* **Текстовый блок**:
Любовь поэтов Серебряного века - страница 12

Шрифт
Интервал


В 1916 году Андрей Белый, призванный на военную службу, кружным путем через Францию, Англию, Норвегию и Швецию прибыл в Россию. Но Ася с ним не последовала. Свое отношение к этому и состояние он отразил в стихотворении:

Асе
При прощании с ней
Лазурь бледна: глядятся в тень
Громадин каменные лики:
Из темной ночи в белый день
Сверкнут стремительные пики.
За часом час, за днями дни
Соединяют нас навеки:
Блестят очей твоих огни
В полуопущенные веки.
Последний, верный, вечный друг, —
Не осуди мое молчанье;
В нем – грусть: стыдливый в нем испуг,
Любви невыразимой знанье.

* **Задания и упражнения**:
1. Воспроизведите без изменений фрагмент текста об Андрее Белом, который открывается словами, содержащими «В 1916 году», и заканчивается словами «Сверкнут стремительные пики.».
2. Продолжите текст об Андрее Белом, начав сразу после его последней строки.

* **Выдержки из данных**:
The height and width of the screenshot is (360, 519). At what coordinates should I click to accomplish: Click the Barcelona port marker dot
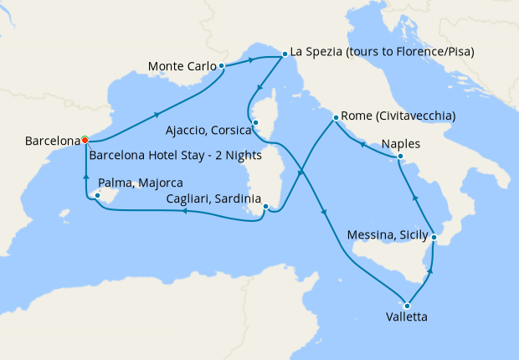coord(85,141)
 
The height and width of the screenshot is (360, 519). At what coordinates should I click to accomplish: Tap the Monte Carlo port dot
coord(221,65)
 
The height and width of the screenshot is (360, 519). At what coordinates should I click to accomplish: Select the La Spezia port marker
coord(284,52)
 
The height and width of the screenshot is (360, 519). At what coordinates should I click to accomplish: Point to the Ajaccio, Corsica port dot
coord(255,123)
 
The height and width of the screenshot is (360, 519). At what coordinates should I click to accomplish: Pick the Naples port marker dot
coord(400,157)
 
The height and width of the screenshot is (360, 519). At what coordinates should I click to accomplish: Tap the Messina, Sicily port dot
coord(434,238)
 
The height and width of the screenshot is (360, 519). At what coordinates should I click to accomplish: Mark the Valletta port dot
coord(408,304)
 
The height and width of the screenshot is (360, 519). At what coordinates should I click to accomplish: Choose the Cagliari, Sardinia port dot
coord(265,207)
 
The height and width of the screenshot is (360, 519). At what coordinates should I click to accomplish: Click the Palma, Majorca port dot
coord(96,195)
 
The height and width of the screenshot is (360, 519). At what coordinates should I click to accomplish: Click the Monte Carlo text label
coord(182,65)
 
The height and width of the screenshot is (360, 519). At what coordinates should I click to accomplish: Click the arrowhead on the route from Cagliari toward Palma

* **Результаты**:
1.
В 1916 году Андрей Белый, призванный на военную службу, кружным путем через Францию, Англию, Норвегию и Швецию прибыл в Россию. Но Ася с ним не последовала. Свое отношение к этому и состояние он отразил в стихотворении:

Асе
При прощании с ней
Лазурь бледна: глядятся в тень
Громадин каменные лики:
Из темной ночи в белый день
Сверкнут стремительные пики.

2.
Август 1916, Дорнах

Повторный отъезд Андрея Белого за границу не был спланирован, хоть он и подумывал об этом уже с 1919 года. Поговаривали, что поэт собирался бежать, и его даже иногда спрашивали: «Скоро ли вы сбежите?!» Ходасевич считал, что Андрей Белый давно хотел уехать, но большевики его не отпускали и лишь после смерти Александра Блока и расстрела Николая Гумилёва ему в срочном порядке выдали заграничный паспорт.

Андрей Белый покинул Россию в начале сентября 1921 года. Он встретился с Асей, та предложила ему разойтись. Она решила навсегда расстаться с мужем и осталась жить в Дорнахе, посвятив себя служению делу Рудольфа Штейнера. Ее называли «антропософской монахиней». Будучи талантливой художницей, Ася сумела сохранить особый стиль иллюстраций, которыми пополнились все антропософские издания. Андрей Белый же остался совершенно один. Он посвятил Асе большое количество стихов. Ее образ можно узнать в Кате из «Серебряного голубя».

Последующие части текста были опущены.